I wish to change the height part to 50px and leave the rest in tact so that the end result looks like

string = "width: 10px; height: 50px; whatever: 0px;";

I have tried string.replace("height: .*px;", "height: 50px;"); however this doesn't appear to work.

Can someone help me please

Answer 1

You need to change the regexp to make it non-greedy

"width: 10px; height: 20px; whatever: 0px;".replace(/height: .*?px;/, "height: 50px;")
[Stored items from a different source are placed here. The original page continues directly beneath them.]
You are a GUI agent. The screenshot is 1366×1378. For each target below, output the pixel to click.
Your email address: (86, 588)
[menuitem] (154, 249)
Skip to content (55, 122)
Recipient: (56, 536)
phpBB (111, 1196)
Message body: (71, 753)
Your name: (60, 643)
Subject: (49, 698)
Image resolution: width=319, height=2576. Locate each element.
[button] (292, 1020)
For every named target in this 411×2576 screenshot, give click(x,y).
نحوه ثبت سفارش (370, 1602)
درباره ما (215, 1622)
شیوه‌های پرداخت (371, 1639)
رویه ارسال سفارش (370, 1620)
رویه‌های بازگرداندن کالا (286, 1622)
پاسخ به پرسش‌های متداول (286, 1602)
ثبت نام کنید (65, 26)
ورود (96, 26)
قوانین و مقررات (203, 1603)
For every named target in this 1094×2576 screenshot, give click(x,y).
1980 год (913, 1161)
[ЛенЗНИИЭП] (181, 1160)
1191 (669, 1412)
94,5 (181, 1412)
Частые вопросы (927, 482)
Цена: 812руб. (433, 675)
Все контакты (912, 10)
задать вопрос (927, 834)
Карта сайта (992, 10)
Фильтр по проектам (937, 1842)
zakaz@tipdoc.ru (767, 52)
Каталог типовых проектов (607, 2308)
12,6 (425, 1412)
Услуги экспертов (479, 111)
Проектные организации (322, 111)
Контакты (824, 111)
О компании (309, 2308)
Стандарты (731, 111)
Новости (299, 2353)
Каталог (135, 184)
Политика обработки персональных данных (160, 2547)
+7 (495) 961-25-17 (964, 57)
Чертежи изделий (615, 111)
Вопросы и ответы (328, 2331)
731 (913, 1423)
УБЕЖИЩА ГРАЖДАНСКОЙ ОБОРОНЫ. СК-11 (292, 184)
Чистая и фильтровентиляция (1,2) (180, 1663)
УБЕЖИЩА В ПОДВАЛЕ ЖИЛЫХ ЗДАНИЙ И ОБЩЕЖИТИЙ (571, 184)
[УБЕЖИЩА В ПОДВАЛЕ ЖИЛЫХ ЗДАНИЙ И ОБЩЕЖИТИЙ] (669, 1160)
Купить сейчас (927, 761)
Note the question mark after star - that tells the regexp engine to find the shortest possible match, i.e. height: 20px; instead of the longest, height: 20px; whatever: 0px;

Answer 2

Guilherme's answer is partially correct: you do need to pass in a regular expression. There's another problem with your regex, though: your repetition (.* right before px) is greedy: it will match everything it can. So if you have height: 20px; whatever: 0px, it will greedily match 20px; whatever: 0px (see how it consumed everything up to the last px?). You will have to change it to a lazy match by appending the repetition with a ?:

string.replace( /height: .*?px;/, "height: 50px;" ); 

To make it more robust still, you might want to account for a variable amount of whitespace, or if the height occurs at the end of the string (which I use a lookahead for):

string.replace( /height:\s*\d+px(?=;|$)/, 'height: 50px' );

Note I also used a digit specifier (\d) instead of the wildcard metacharacter (.). Obviously this will only work if height will always be specified in integer units.

Answer 3

If you pass a string as the first argument of your replace method, it will try to replace your string literally. To use regular expressions, you must wrap it with the / character:

yourString = yourString.replace(/height: .*?px;/, "height: 50px;");

I agree with @JamesMontagne that maybe there is a better solution for what you are trying to do. It seems a bit hacky.